Tuesday, 27 March 2012

More on creative cities

Last week I wrote a blog about creativity, growth and development and where South Africa ranks in the Global Creativity Index. Since then I seem to be reading about creativity and the creative class everywhere. The Mail and Guardian has asked "Can creativity fix South Africa?", they mentioned the CGI and reported on an initiative called Culture Shift. The Future Cape Town blog asked "Why do we want to be a creative city?" and linked to an article at the Global Urbanist that argues that ranking creative cities is an exercise in futility. Oli Mould of the Globalisation and World Cities research network at Loughborough University states that:
The 'creative city' — the city of tolerance and cycle paths, gays and galleries — is qualitatively different from the creativity that Jacobs alludes to. The impulse to quantify the former is, unfortunately, usually to the detriment of the latter. In striving to climb to the top of the league tables, cities focus on how they can create the conditions that stimulate creativity quickly and cheaply (although it rarely ends up being either), missing or neglecting the role that individualised, neighbourhood creativity plays; and which is often already present in the city. 'Creativity' has been hijacked as a pseudonym for the promised land of economic prosperity, in effect reduced to marketing a city, creating a competitive city brand.
Though I agree that creative city branding may get to be too much, I do want to argue that there is a clear link between the nature of the local labour market and city growth and the creative class cannot be dismissed.

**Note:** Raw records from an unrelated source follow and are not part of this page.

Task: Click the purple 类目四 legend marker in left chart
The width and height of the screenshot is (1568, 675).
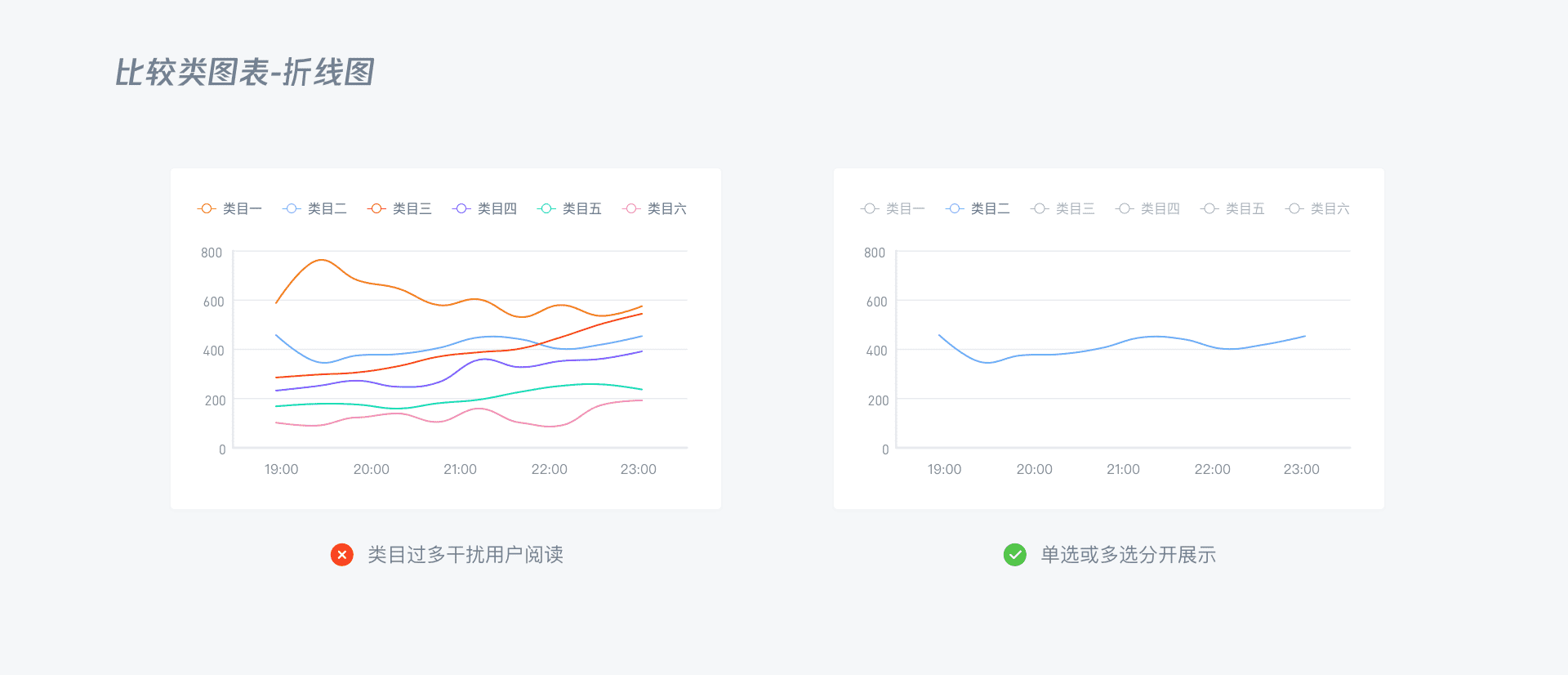Action: point(462,209)
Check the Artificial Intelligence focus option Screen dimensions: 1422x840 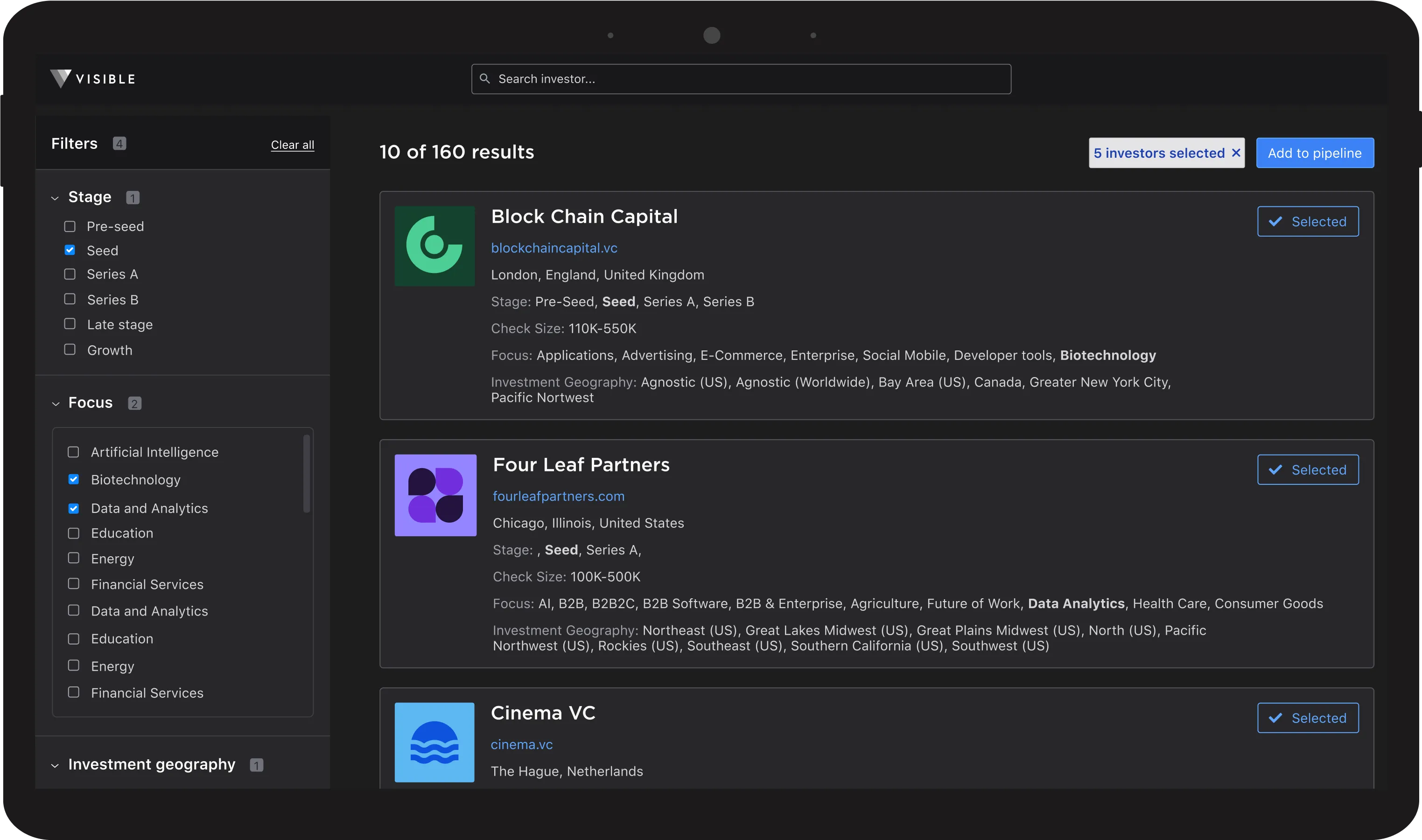click(74, 452)
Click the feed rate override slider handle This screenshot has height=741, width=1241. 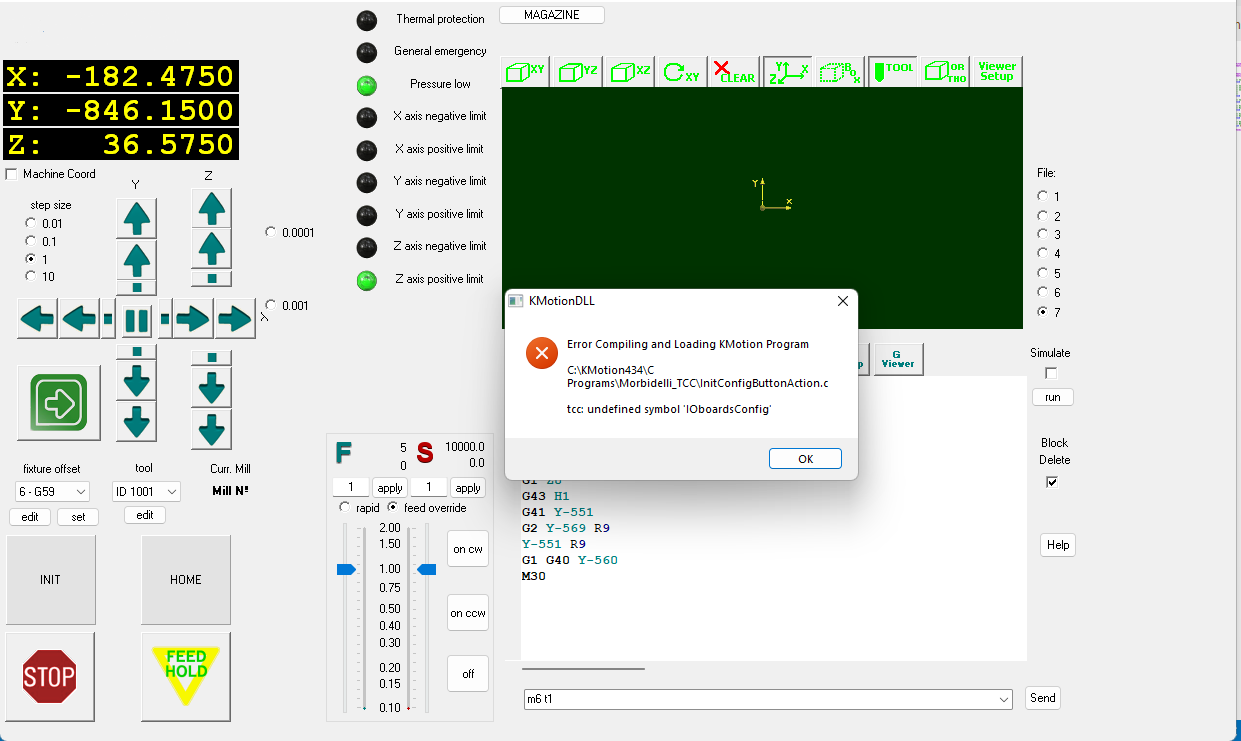pyautogui.click(x=346, y=569)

A thick city labour market allows for better matching between workers and jobs and there are two models in the literature. Helsley and Strange (1990) showed that a large city allows for a better match between different workers and firms’ job requirements and this enhances efficiency.  On the other hand, Duranton (1998) argued that a large market allows workers to become more specialised and, therefore, to be more efficient.  Either way, the better matching gives rise to increasing returns and growth. The cheerleaders for the importance of the creative class are thinking about these benefits and specifically for a subset of the labour force in high-skilled, high-value added occupations. There is enough evidence that innovation and creative destruction are key drivers of growth.

However, local policymakers' efforts to foster the creative class are often flawed. There are clear external benefits to having the creatives in your city, but will you be able to crowd them in with a flagship opera house or a bike sharing scheme? The relationship between creative places and agglomerations of technology, talent and tolerance probably runs both ways. But in a South African economy, competing on the world stage, it won't hurt to have good bistro's, or maybe some bike paths!